The pills were were a pre-treatment to be given out before a chemical attack, and our sergeants had to watch us to make sure we swallowed the pill. Somewhere in the back of my head, I was probably thinking that we were were about to be gassed. In the absence of information — especially with our sergeants making it clear we were to take the pills — it was awfully easy for my imagine to get to work finding the worst things to picture:

January 17, 1990: “KKMC went into [full chemical gear] last night. We were put on alert last night, around midnight … was terrified when they first called it. I didn’t know what was going on. I was coughing and sick.”

I wasn’t the only one filling the absence of information with something else. By the next morning, rumors about the PB pills were spreading, and spreading fast. One rumor said that the pills had never been tested and that we were the guinea pigs. The military had a past history of doing this to soldiers, so it wasn’t a big reach in imagining this. Another rumor was that it would cause sterility, which, of course, horrified all the men.

The one thing that wasn’t a rumor was a side effect of the pill: It made people fall asleep. That was a problem for our drivers, who were still delivering artillery rounds to the Log Base Alpha at KKMC. After one driver fell completely asleep at the wheel, we were directed to stop taking the pills. We’d had only two doses.

That same day, “we learned that the U.S. bombed Baghdad and Kuwait. A black cloud is supposed to be over Iraq.”

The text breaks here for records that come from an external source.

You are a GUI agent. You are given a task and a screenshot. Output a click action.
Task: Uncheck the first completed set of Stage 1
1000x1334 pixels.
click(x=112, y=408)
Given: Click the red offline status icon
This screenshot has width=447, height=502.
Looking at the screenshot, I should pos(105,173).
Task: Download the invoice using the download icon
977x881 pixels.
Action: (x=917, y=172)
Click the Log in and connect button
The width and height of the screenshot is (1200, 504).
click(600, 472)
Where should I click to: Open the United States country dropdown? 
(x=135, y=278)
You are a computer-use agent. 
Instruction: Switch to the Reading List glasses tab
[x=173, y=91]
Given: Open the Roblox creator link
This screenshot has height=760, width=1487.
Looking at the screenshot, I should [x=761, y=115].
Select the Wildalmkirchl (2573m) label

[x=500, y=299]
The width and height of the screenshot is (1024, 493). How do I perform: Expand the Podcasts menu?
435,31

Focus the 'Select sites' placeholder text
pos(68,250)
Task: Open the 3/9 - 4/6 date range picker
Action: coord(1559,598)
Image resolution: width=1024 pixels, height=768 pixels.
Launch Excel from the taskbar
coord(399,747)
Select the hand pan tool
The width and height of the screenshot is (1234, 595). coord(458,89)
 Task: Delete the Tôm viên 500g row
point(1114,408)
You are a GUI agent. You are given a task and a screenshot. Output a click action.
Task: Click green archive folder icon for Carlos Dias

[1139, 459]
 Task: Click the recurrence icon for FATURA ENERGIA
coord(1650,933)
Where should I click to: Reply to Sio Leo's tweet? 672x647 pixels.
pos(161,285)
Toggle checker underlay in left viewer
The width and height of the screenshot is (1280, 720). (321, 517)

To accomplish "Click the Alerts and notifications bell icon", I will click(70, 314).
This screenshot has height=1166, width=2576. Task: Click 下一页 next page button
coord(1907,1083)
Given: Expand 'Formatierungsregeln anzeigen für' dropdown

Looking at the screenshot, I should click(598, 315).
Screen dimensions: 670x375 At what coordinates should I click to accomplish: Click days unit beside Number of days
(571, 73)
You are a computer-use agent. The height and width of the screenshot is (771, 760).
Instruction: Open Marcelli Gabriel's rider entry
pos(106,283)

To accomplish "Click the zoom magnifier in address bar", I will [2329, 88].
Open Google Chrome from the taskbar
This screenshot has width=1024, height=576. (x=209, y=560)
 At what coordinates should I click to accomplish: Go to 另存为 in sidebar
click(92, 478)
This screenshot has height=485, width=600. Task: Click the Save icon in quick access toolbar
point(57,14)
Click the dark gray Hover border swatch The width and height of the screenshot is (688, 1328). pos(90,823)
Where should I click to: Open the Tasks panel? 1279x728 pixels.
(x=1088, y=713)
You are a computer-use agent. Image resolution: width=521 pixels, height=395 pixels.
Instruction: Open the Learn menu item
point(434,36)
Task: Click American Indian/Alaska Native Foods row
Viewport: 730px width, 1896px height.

In 2014, I met a fellow veteran at a science fiction convention. He was assigned under 101st Airborne. He said that day, he watched as jets took off one after another on the runway and he knew something had happened. I watched those jets flying over my company, headed into Iraq. Their flight path must have circled away from us because it was eerie watching them go into the horizon and not come back.

2 Comments

  1. Oh, those side effects. Talk about not knowing…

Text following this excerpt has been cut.